▶ EXERCISE INSTRUCTIONS:
In the records below, find the line with "Given: Select the 栏杆扶手 (Railing) tool" and the line with "Task: Open Settings from the sidebar menu". Print both exactly, along with every line between them, and no other line.

▶ INPUT:
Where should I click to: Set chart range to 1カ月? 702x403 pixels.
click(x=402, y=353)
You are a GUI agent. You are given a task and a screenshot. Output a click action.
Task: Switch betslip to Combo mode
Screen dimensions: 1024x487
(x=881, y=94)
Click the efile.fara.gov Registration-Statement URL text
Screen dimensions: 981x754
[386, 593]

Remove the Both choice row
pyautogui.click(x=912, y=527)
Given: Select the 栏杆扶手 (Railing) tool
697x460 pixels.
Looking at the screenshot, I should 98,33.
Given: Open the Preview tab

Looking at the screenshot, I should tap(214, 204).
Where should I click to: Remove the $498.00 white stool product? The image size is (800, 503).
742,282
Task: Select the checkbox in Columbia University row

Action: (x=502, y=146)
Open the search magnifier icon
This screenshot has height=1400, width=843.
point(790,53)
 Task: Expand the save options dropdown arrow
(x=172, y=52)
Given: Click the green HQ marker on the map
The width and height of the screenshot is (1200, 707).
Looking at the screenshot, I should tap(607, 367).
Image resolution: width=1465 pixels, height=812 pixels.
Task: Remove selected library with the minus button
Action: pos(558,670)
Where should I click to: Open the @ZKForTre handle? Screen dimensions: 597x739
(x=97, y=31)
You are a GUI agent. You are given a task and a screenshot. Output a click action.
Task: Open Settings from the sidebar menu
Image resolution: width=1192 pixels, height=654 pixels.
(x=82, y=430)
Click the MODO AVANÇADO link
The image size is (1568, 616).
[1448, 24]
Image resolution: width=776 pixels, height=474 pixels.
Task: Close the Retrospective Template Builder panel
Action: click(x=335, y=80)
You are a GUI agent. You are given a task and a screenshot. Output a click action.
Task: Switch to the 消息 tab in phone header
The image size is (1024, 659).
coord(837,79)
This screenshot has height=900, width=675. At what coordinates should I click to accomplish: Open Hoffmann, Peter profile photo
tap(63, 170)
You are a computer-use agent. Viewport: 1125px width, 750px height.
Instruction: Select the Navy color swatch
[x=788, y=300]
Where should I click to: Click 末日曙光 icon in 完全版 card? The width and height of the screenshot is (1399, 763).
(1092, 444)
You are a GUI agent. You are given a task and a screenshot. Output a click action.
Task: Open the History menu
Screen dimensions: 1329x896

▶ FINAL ANSWER:
Given: Select the 栏杆扶手 (Railing) tool
697x460 pixels.
Looking at the screenshot, I should 98,33.
Given: Open the Preview tab

Looking at the screenshot, I should tap(214, 204).
Where should I click to: Remove the $498.00 white stool product? The image size is (800, 503).
742,282
Task: Select the checkbox in Columbia University row

Action: (x=502, y=146)
Open the search magnifier icon
This screenshot has height=1400, width=843.
point(790,53)
 Task: Expand the save options dropdown arrow
(x=172, y=52)
Given: Click the green HQ marker on the map
The width and height of the screenshot is (1200, 707).
Looking at the screenshot, I should tap(607, 367).
Image resolution: width=1465 pixels, height=812 pixels.
Task: Remove selected library with the minus button
Action: pos(558,670)
Where should I click to: Open the @ZKForTre handle? Screen dimensions: 597x739
(x=97, y=31)
You are a GUI agent. You are given a task and a screenshot. Output a click action.
Task: Open Settings from the sidebar menu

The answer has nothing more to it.